Text block:
^^^^^^^^^^^^^^^^

We will be off-line for a couple days beginning Monday. I'm in for another round of surgery at Oregon Health Sciences University...great place, great docs, and a great cafeteria. The reason is a problem called Avascular Necrosis (AVN) which will force replacement of my hips, and perhaps my knees also. This will be my 12th surgery since the end of the Gulf War. And AVN is now associated with Agent Orange. Oh, the joy!
|OSHU...first university to identify C-123 dioxin exposure!|
And if this doctor had read a few pages back in my VA medical records...which were right before him on the same computer he was entering his notes with, he'd have seen I had been on that medicine for two years...two years of treatment by the VA.
I didn't learn of his error until later this year at the VA when I was having a procedure guided by fluoroscopic imaging, and the doctor mentioned the AVN that he observed, and mentioned also that my hip was fractured.
Ten months had passed since the ER visit in the same VA facility...ten months of increasing discomfort, and ten months of progress of the AVN disease which might have been halted, or at least slowed, by medicine. Maybe even tomorrow's surgery prevented.
The VA couldn't get me reviewed for the necessary surgery for a couple months which would have meant waiting even more months until the surgery itself. So off to a civilian facility where I was seen and surgery arranged within two weeks by an outstanding professor of medicine. Tomorrow I'll wake up with a new steel hip and a tray of hospital jello for dinner...yuck. Four weeks of rehab - double yuck.
Comrades, we've had a miserable year struggling through this C-123 contamination issue trying to get the VA to care for our Agent Orange illnesses. We're not there yet although a tremendous amount of information has been collected to support our position, and we have also gained the support of outstanding scholars in this field, journalists, legislators and veterans organizations. We'll prevail. But the problem is that there will be fewer of us to prevail than when we began...because the VA continues to refuse recognition that our decade of flying the dioxin-contaminated C-123 exposed us to that dioxin. The VA says "contamination-yes, exposure-no."

^^^^^^^^^^^^^^^^

Records provided:
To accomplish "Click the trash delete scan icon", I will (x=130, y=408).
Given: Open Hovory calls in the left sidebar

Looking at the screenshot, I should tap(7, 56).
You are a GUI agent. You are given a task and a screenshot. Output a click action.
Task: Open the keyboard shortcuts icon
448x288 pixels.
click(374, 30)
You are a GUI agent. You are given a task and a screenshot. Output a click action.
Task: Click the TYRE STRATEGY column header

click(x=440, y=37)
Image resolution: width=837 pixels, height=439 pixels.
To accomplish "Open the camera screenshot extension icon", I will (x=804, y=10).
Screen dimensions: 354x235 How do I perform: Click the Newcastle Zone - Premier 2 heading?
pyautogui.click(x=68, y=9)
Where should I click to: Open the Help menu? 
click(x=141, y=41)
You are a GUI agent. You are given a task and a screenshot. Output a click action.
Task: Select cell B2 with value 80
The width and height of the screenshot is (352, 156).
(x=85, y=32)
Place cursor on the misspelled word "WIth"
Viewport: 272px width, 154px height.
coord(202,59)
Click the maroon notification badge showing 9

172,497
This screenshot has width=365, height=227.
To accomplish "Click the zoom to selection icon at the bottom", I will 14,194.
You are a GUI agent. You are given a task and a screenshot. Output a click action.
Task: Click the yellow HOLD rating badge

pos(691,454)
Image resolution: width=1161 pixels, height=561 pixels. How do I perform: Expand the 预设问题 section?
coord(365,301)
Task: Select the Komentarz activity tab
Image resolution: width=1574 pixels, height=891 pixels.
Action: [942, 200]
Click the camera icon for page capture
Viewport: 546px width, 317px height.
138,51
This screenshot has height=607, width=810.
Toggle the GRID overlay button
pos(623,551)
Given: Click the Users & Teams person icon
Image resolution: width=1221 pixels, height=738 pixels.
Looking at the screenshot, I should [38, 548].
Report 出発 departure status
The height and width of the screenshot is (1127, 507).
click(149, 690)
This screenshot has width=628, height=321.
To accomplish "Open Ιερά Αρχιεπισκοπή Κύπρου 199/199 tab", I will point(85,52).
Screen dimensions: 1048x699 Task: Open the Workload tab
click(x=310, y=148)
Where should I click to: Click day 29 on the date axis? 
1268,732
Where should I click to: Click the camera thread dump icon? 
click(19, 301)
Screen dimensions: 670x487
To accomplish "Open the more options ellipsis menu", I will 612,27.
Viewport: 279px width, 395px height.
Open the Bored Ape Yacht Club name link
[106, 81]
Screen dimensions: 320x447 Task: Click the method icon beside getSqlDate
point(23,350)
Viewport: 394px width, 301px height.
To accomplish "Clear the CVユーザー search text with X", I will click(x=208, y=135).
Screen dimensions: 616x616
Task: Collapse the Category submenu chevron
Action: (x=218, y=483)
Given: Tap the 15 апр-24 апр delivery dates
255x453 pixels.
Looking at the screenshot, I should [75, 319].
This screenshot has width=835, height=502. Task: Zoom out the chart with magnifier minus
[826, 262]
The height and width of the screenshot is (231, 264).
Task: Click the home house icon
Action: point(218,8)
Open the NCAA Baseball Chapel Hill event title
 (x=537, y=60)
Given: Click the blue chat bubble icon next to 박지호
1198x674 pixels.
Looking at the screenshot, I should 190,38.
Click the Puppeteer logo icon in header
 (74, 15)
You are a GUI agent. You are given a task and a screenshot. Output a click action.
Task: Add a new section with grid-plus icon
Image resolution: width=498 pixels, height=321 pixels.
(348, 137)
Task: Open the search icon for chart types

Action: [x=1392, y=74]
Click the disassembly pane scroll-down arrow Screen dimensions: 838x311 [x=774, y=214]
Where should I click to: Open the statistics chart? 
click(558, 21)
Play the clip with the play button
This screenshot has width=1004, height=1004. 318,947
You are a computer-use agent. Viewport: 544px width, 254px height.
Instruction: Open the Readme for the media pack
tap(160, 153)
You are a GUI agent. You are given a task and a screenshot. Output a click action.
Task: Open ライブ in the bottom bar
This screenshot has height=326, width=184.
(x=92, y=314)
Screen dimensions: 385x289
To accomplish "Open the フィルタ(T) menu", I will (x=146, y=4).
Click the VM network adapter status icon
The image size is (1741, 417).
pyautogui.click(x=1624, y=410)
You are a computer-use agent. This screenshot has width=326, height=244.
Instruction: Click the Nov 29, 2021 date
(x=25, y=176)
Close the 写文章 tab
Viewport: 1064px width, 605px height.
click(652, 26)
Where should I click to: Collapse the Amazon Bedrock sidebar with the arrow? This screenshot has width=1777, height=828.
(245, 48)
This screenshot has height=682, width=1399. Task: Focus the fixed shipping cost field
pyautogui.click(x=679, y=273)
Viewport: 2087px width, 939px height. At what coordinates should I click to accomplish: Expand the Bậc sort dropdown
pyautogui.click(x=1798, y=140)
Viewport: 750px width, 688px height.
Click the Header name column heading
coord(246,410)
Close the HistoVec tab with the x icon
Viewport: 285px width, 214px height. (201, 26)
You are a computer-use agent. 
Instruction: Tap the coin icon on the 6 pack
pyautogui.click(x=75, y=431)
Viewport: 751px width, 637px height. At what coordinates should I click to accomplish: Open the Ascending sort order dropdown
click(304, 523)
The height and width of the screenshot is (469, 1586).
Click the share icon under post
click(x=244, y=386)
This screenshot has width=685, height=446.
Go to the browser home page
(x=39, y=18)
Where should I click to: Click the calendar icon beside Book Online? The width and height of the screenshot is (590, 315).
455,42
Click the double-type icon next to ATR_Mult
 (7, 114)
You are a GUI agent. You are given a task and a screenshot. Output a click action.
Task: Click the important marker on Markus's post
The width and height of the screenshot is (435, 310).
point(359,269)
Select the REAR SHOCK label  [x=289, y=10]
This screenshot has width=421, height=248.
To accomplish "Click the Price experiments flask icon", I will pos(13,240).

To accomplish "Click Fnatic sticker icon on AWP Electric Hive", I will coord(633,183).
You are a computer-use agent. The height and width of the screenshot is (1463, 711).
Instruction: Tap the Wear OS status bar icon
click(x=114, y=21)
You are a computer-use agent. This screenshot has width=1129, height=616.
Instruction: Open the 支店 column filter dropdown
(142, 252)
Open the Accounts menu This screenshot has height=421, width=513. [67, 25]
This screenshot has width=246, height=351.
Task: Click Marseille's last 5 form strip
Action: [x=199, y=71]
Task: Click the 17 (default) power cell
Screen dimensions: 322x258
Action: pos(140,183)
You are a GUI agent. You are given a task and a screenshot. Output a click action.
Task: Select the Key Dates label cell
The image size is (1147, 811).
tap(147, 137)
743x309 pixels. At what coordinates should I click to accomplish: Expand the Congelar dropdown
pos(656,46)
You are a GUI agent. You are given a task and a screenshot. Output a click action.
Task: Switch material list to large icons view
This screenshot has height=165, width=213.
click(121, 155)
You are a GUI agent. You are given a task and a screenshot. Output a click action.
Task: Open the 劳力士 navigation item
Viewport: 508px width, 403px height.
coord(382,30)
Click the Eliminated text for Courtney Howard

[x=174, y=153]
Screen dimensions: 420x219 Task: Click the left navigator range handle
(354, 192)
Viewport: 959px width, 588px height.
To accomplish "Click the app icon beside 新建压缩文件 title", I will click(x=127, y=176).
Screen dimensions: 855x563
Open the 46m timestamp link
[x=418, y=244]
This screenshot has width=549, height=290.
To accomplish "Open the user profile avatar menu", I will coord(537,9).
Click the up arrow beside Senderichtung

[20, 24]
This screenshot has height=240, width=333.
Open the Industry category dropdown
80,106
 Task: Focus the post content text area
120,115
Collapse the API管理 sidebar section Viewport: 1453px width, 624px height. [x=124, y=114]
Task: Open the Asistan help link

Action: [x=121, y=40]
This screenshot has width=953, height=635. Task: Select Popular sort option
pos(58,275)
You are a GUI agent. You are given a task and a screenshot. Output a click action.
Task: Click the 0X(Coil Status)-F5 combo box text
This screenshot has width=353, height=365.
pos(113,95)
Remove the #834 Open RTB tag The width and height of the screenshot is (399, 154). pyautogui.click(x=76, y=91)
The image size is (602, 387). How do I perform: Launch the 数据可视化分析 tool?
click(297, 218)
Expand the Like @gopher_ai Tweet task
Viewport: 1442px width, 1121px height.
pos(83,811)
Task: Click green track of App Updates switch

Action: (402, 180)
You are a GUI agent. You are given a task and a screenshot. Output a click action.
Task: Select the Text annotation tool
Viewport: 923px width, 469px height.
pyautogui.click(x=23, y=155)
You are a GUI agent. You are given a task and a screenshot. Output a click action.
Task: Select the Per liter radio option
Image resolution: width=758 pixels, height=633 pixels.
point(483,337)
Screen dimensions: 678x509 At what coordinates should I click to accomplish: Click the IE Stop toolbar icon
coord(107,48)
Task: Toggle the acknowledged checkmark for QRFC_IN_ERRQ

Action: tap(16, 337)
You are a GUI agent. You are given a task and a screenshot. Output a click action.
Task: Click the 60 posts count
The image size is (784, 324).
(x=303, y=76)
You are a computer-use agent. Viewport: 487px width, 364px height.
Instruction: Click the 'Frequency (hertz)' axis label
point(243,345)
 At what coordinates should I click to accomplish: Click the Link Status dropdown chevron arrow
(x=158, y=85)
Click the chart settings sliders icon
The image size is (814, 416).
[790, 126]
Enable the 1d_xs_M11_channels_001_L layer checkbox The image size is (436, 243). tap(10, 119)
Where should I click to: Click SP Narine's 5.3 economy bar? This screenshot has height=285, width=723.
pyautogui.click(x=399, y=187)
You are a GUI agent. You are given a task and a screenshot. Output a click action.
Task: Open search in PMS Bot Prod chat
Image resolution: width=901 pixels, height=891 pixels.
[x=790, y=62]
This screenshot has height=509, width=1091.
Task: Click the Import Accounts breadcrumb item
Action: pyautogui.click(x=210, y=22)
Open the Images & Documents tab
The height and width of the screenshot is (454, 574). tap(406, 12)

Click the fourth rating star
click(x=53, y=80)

^^^^^^^^^^^^^^^^

Activity: Pick up the veteran's post about hip surgery and the C-123 dioxin fight with the VA right after its last sentence, and keep going in the same voice.

Response below:
Even though the VA sometimes misses the mark as seems to be the case with my AVN disease, the VA are the go-to guys for Agent Orange presumptive illnesses, and the VA is where veterans must go when they lack other insurance. So it is a problem when the VA pretends that we haven't been exposed to dioxin.
Speaking for myself, I wish the VA would spend more time and effort properly caring for me and the guys I flew with than in preventing C-123 aircrews from being eligible for VA care!
I want to shout out my sincere appreciation for my VA dental service, for my primary care provider, for my prostate cancer team, the ER, and the imaging services. I'm blessed with the freedom to bitch and moan about the VA and still turn to the VA for treatment by people who truly care about me.
I wish that all our C-123 maintenance personnel, aerial port guys and aircrew could get the VA care they deserve!
I wish that all our C-123 maintenance personnel, aerial port guys and aircrew would shout at their elected officials, demanding that the VA grant service connection to our Agent Orange veterans! We need people like Senator Patty Murray of Washington to be beating on the VA for us...as has her ranking member Richard Burr.